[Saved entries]
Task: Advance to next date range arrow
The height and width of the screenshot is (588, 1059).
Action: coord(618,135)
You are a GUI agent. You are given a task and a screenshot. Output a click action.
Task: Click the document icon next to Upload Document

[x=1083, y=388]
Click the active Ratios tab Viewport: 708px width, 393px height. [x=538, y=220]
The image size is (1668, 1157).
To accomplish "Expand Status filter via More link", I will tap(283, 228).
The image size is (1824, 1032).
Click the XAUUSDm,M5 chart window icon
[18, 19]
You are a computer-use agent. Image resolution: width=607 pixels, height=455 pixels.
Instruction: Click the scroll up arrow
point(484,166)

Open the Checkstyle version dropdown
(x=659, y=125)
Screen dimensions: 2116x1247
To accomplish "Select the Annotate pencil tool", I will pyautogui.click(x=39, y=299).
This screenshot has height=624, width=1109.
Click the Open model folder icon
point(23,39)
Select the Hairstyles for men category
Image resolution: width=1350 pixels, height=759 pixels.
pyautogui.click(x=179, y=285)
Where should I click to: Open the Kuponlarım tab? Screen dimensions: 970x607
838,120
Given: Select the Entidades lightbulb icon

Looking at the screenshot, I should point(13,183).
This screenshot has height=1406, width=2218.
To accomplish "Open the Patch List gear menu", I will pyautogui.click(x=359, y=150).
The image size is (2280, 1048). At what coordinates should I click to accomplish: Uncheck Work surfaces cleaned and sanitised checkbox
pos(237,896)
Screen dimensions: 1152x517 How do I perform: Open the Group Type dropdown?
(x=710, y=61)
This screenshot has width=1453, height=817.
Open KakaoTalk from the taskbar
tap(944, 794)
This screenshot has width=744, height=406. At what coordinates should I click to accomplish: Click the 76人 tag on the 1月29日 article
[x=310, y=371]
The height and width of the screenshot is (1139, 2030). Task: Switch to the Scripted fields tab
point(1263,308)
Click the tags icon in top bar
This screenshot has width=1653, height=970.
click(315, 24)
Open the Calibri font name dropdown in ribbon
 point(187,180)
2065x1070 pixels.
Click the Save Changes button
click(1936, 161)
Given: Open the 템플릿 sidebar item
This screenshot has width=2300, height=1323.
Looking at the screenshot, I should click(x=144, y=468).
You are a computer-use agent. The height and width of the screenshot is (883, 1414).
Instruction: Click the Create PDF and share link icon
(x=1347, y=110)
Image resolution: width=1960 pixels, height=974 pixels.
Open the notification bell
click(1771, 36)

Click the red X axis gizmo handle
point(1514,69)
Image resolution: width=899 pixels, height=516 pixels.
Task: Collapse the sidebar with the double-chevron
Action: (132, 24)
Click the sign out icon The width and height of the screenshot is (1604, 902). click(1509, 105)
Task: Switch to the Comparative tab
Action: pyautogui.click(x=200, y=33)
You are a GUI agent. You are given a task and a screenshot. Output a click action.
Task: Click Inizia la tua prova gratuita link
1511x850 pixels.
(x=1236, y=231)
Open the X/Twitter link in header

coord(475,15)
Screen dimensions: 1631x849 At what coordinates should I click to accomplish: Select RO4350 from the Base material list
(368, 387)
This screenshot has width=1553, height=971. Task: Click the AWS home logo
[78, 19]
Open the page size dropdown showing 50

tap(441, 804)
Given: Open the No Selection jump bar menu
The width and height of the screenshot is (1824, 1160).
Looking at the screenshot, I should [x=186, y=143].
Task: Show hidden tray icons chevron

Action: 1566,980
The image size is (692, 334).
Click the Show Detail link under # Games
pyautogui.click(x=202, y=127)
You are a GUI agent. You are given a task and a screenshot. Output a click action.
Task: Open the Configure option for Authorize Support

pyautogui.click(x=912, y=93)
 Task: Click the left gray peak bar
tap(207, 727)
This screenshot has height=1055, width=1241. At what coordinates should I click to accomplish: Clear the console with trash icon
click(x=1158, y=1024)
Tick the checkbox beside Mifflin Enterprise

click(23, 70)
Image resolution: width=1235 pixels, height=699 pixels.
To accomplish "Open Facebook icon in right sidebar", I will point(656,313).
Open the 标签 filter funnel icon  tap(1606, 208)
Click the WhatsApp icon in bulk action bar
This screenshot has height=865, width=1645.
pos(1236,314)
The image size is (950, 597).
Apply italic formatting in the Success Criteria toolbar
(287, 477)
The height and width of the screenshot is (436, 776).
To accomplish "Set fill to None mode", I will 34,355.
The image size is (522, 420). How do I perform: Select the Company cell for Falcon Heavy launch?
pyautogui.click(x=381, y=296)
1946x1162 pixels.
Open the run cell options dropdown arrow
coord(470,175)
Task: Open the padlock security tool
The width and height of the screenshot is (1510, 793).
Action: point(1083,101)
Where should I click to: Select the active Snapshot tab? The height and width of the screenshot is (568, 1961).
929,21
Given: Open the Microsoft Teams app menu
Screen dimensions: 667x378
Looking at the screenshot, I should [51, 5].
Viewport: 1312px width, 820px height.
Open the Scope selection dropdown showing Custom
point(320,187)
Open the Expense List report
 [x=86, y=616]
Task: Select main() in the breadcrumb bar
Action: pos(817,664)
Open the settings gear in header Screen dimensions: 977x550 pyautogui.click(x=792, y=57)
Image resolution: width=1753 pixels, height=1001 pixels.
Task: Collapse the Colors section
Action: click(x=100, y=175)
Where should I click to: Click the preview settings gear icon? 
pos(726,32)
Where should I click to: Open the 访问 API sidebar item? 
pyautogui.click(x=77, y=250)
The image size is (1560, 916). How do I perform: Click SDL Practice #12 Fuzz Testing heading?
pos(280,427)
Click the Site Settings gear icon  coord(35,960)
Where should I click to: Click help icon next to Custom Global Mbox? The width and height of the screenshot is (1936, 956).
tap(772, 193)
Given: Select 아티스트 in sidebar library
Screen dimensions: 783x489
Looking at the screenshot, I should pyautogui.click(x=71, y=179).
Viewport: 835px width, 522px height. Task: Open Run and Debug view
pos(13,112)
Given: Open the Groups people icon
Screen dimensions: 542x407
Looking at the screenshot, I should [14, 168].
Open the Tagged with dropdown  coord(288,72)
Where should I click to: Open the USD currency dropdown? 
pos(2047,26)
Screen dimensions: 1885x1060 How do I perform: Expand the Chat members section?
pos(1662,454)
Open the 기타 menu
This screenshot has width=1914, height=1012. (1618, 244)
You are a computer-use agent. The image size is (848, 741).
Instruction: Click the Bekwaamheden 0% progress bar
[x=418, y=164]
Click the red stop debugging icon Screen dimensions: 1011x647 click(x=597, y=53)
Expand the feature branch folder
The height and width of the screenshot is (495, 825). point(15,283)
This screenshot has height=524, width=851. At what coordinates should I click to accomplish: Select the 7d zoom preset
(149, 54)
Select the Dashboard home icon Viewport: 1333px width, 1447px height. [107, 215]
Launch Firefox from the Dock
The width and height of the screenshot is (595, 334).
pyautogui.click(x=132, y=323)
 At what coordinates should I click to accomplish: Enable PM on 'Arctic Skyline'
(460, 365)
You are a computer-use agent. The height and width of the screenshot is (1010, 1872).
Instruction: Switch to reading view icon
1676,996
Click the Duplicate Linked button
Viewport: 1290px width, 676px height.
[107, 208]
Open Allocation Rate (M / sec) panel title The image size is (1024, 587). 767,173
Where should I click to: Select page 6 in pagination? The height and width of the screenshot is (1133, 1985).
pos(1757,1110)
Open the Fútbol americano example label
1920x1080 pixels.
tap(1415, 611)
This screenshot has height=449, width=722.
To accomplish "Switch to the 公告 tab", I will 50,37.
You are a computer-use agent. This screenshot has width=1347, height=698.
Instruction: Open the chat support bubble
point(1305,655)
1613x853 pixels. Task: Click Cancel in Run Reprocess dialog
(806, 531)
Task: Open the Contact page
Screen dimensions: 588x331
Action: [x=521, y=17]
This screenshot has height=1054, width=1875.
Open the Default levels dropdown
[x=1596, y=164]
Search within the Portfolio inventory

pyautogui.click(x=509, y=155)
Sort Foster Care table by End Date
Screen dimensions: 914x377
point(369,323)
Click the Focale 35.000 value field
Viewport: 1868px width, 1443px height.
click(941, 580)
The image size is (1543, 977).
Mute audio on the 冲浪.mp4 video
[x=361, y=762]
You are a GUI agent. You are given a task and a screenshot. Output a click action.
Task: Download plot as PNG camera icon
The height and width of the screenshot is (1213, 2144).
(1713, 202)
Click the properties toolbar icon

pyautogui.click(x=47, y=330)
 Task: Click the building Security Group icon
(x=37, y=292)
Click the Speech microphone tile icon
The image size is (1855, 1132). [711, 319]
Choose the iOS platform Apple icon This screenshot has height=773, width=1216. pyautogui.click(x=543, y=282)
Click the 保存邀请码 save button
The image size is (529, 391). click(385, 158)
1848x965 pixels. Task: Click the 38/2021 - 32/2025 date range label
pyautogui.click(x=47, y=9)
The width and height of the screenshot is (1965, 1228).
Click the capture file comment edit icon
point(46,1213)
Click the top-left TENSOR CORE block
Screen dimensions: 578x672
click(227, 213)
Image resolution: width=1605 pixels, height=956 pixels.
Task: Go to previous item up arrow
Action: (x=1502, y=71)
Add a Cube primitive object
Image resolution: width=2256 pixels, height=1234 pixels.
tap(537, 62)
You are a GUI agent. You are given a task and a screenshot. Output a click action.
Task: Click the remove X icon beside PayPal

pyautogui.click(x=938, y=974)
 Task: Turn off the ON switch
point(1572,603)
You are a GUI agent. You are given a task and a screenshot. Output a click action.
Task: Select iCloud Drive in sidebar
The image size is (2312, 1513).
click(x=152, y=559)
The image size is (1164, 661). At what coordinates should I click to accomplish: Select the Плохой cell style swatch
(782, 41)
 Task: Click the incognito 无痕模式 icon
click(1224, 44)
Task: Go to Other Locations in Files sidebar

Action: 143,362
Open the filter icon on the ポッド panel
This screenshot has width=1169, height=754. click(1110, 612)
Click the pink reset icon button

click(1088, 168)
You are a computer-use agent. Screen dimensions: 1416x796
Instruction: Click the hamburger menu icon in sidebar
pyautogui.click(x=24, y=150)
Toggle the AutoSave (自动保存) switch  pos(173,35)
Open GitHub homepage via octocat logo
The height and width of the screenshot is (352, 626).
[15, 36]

◆ EXERCISE DESCRIPTION
Give back every line from the beginning of the records through the line holding "The image size is (1824, 1032).", exactly as it reads, and leave out the rest.

◆ ANSWER BOX
Task: Advance to next date range arrow
The height and width of the screenshot is (588, 1059).
Action: coord(618,135)
You are a GUI agent. You are given a task and a screenshot. Output a click action.
Task: Click the document icon next to Upload Document

[x=1083, y=388]
Click the active Ratios tab Viewport: 708px width, 393px height. [x=538, y=220]
The image size is (1668, 1157).
To accomplish "Expand Status filter via More link", I will tap(283, 228).
The image size is (1824, 1032).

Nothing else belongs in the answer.